Transcribe every entry verbatim; omit pictures.

= = = = = = =

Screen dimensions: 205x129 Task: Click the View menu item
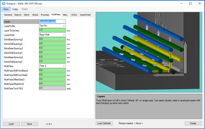(x=6, y=9)
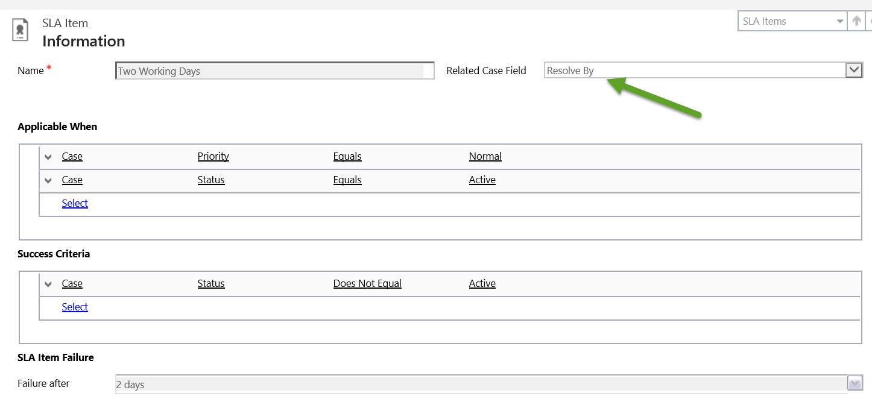Expand the first Case Priority condition row
Viewport: 872px width, 399px height.
click(48, 156)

= = = = = = =

- [WRITTEN ANSWER]
Screen dimensions: 205x129 Task: Click the View menu item
(x=6, y=9)
Expand the first Case Priority condition row
Viewport: 872px width, 399px height.
click(48, 156)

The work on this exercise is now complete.